### Your task
Consider the entries given below. Count the lines that include "computer" and give only the count.

### Stored records
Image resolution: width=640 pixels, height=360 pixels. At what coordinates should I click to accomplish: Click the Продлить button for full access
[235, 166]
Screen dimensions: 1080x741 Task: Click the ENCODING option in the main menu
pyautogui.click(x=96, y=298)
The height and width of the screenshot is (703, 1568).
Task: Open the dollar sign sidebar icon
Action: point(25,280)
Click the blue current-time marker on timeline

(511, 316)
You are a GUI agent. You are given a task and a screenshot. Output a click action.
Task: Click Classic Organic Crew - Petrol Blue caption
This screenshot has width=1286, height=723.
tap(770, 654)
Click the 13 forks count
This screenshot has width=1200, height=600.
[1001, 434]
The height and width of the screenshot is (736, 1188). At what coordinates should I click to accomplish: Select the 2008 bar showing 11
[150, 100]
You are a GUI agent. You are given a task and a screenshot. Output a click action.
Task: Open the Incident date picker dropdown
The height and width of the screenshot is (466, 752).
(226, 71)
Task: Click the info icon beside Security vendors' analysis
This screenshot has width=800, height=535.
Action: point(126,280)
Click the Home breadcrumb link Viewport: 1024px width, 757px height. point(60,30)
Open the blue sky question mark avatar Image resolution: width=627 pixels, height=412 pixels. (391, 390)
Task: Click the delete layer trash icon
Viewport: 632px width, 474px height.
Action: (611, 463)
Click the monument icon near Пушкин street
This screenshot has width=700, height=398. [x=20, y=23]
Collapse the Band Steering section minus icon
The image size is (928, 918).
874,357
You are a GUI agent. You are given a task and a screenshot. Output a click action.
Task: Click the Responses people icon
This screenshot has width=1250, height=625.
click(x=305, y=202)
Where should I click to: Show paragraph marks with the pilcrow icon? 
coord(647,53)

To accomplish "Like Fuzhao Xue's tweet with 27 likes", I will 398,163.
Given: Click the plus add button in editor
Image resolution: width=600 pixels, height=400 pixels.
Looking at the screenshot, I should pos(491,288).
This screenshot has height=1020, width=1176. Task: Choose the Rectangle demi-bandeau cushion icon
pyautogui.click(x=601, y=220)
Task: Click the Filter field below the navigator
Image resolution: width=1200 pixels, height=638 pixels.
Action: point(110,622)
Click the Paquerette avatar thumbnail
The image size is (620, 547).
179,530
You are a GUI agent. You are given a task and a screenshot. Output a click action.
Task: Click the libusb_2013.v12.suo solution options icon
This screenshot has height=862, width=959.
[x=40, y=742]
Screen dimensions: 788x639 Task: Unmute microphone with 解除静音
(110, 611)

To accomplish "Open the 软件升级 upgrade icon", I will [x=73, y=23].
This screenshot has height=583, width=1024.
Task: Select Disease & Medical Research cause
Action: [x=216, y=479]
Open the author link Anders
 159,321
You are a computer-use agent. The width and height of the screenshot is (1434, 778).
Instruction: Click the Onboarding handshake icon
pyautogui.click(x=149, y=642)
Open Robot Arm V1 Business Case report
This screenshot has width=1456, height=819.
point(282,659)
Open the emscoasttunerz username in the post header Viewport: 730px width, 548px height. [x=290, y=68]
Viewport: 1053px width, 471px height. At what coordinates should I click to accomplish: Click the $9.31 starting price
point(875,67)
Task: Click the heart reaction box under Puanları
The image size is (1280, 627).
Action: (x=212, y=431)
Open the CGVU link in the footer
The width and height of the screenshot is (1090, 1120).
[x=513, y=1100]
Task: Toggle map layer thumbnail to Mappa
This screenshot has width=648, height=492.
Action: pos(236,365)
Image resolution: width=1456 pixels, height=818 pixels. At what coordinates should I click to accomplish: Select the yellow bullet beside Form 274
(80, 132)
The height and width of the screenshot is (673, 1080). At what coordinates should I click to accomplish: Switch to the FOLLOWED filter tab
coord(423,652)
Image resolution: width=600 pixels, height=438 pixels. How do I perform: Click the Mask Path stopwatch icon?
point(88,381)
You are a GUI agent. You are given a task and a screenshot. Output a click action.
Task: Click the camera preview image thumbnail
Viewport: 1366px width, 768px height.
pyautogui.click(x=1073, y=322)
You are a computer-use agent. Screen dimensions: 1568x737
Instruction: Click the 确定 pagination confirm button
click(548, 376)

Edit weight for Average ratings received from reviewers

### Response for this exercise
2